How do you program in the Pregel model?
- Executes in supersteps
- vertices run in lock-step (superstep to superstep)
- per-vertex "compute" functions
- update vertex state
- can read or send messages to neighbors
- read messages from previous super step
- write messages to next super step
- mutate the graph e.g.,
- some algorithms want to make supernodes that represent multiple vertices
- often want to merge vertices (entity resolution) or add/remove edges
- if searching for a subgraph, may want to replace it with a higher level vertices
- stop criteria (how does Pregel know when to stop?)
- vertices can vote to stop
vertex_compute(messages) sum = sum(messages) v = .15 / totalNumVertices + .85 * sum this.setValue(v) // set vertex's state to new pagerank value if getSuperStep() < MAX_STEPS nedges = this.numOutEdges() sendMessageToEdges(v / nedges) else voteToStop()
Why does the
< MAX_STEPS line exist? What happens if a subset of your neighbors decide to stop?
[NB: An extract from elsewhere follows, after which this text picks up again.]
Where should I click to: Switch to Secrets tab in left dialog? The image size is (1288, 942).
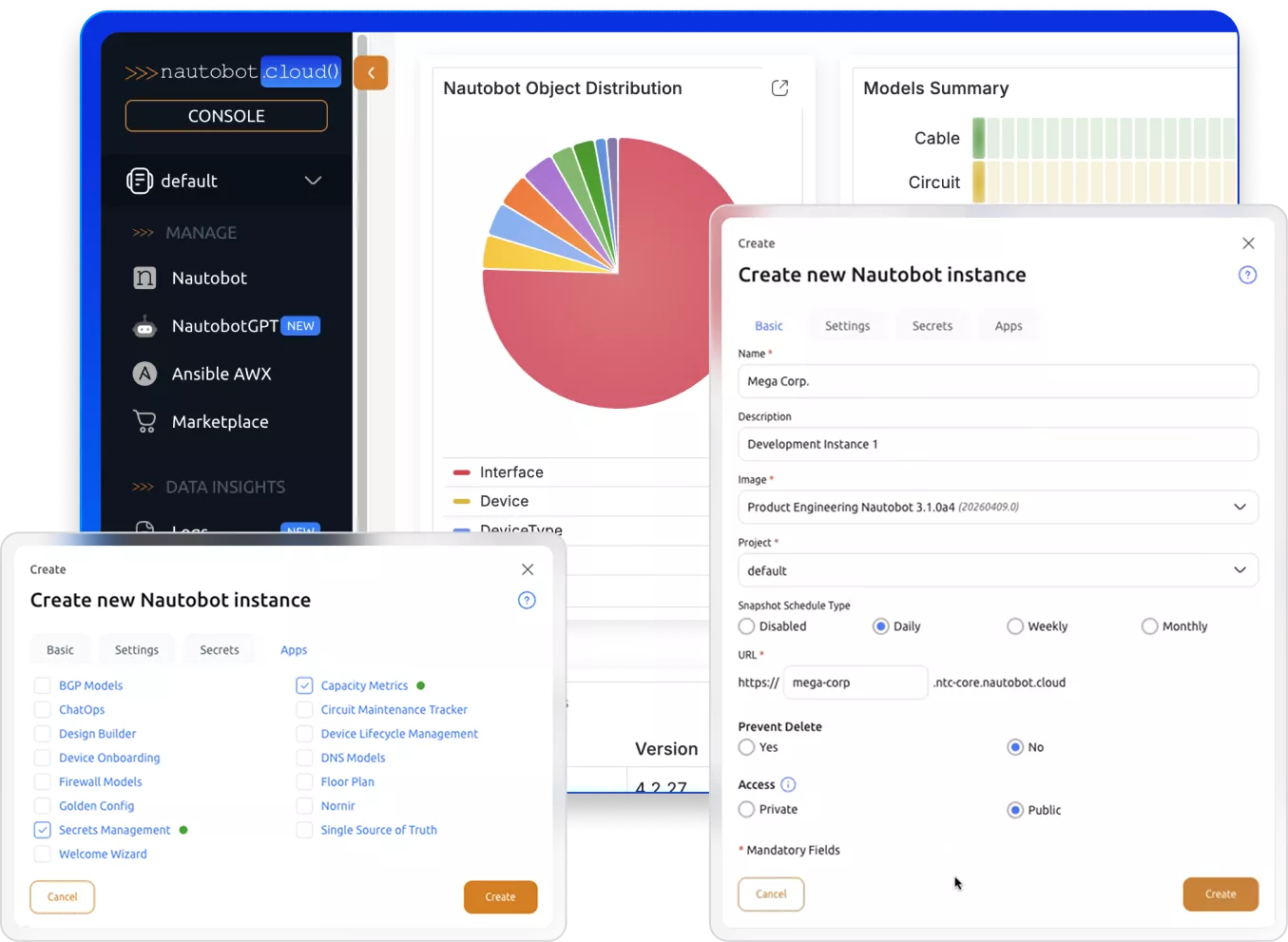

- This kind of sucks. See GraphLab below for advances
Running on >1 machines
Pregel needs to store the vertices (and their edges) across multiple machines.
- Pregel by default places vertices randomly (hash partitioning).
- GraphLab/subsequent systems talk about smartly placing vertices e.g., by cluster
Most systems assume the whole graph sits in memory
How to detect failures?
- Let's say we have one master and every node sends heartbeats.
- We can detect failure but how to recover?
- Could write everything to HDFS on every step and restore on recovery
- rollback whole cluster to last checkpoint
- Nodes store their messages and replay messages to failed nodes
So far, we've implied that the Pregel programming model is tied to the mapreduce/hadoop framework. But they're orthogonal!
What if we implemented in an RDBMS? What are the tables, what are the queries?
msgs (src, dst, value) edges(src, dst, weight)
How to query?
for each superstep for each node n oldmsgs = select * from msgs where dst = n newmsgs = select UDF(oldmsgs, n) delete from msgs where dst = n insert newmsgs into msgs table
Does this even make sense? Some cons (but how many of them are fundamental?)
- RDBMSes incur high cost of consistency. Pregel is more relaxed
- How do we partition? on src or dst?
- Not optimized for graph queries
- What if we wanted to support losing messages?
What's good about this?
- fault tolerance!
- RDBMses are mature
Graphs on other frameworks
- On RDBMS: Alekh in Sam's group is working on this. Initial results show it's pretty competitive except against large graphs on Giraph
- On Spark: GraphX
- Titan seems to be crossframework
GraphLab's model gives handles to neighbor's states for a vertex to read
But!! Things run on multiple machines, so what if a neighbor changes its state and I'm reading it? What are the consistency guarantees?
- Graphlab supports multiple consistency levels defined by whether vertices with overlapping neighborhoods can execute in parallel
- Full: can't share edges or vertices
- Edge: can overlap neighboring vertices, not edges
- Vertex: can overlap neighborhoods
- This matters because algorithms like pagerank are robust to these inconsistencies (these types of hill climbing algorithms)
It's still in the air what's the best!!